Trial registration: ClinicalTrials.gov NCT03637855.

Conflict of interest statement

Conflict of Interest

Size Stream, LLC, the manufacturer of the 3D scanner utilized in the present study, supported the project through equipment loan/donation to the study sites. However, monetary funding was not provided to the study sites or investigators as part of this project. Size Stream, LLC was also involved in the study design, execution, analysis, and interpretation of the study results. D.B. is employed by Size Stream, LLC, and B.S. is a paid analysis consultant for Size Stream, LLC. S.B.H. is on the medical advisory board for Tanita Medical. J.A.S. has received in-kind support from Size Stream, LLC, Styku, and FIT3D and has received research funding from Hologic and General Electric (GE) Healthcare.

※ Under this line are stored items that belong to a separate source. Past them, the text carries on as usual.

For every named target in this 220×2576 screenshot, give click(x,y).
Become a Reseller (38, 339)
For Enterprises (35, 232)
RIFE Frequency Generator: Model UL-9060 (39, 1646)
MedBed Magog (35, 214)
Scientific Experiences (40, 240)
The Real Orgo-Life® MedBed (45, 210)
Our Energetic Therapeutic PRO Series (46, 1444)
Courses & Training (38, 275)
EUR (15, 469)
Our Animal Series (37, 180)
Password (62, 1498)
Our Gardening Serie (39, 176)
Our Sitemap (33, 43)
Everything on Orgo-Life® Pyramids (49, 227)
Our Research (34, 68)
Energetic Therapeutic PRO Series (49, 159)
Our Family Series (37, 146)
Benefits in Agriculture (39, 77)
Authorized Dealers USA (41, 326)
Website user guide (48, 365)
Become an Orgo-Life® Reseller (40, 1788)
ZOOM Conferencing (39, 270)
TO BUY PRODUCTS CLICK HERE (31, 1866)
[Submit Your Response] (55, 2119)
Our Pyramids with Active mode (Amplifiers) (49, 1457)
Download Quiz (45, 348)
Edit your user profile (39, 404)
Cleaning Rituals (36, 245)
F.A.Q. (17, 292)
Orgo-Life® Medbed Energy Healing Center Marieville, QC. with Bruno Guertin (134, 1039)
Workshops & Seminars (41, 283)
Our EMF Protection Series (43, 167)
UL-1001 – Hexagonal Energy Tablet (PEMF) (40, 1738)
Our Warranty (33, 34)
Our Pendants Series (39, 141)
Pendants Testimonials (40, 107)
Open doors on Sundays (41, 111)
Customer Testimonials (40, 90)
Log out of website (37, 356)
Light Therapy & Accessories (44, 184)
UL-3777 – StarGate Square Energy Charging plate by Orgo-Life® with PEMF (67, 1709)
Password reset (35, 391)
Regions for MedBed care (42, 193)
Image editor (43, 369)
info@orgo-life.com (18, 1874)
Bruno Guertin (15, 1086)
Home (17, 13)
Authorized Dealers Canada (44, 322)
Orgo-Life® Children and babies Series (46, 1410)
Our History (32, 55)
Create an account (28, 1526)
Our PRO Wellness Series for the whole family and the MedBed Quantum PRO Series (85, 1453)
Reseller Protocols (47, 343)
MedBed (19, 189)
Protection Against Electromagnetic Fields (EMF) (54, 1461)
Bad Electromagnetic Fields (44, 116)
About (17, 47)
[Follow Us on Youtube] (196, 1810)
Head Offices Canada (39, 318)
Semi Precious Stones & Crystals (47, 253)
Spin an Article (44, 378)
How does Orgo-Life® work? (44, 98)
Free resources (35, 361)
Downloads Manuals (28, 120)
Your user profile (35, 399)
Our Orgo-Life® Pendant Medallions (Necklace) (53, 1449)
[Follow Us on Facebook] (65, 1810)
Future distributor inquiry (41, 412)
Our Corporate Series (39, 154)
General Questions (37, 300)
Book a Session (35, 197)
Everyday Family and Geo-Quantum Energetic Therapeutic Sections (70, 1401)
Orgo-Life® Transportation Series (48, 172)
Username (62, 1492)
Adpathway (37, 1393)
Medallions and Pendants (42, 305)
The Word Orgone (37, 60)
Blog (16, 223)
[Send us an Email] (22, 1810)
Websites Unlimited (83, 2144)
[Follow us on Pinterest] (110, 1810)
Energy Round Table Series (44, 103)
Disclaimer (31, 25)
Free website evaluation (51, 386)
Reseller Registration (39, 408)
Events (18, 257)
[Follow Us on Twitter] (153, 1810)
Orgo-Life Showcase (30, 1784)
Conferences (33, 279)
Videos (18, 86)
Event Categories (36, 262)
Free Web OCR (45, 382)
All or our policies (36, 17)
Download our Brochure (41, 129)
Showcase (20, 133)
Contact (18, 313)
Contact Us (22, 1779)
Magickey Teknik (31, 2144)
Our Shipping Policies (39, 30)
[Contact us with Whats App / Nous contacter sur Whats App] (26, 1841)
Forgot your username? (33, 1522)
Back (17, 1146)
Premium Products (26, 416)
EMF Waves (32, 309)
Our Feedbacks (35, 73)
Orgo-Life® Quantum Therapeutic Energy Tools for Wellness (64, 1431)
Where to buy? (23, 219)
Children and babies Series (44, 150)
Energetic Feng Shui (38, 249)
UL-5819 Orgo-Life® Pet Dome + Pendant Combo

G.M.T. has received in-kind support from Size Stream, LLC, Naked Labs Inc., RJL Systems, MuscleSound, and Biospace, Inc. (DBA InBody). The remaining authors declare no potential conflicts of interest.

Figures

Figure 1.. Decision Tree Analysis.

Machine learning (i.e., decision tree analysis) identified lower abdomen circumference (AC) as the primary anthropometric factor that distinguished between higher and lower 4-component model body fat percentage, with a criterion separation point of 103.5 cm (40.75 inches). The decision tree procedures further produced the two body fat percentage equations displayed in the manuscript. Abbreviations. AC: lower abdominal circumference in cm, ATI: appendage-to-trunk index, BSA: body surface area in cm2, TC: thigh circumference (right) in cm

Figure 2.. Validation of 3DO Body Fat Estimates.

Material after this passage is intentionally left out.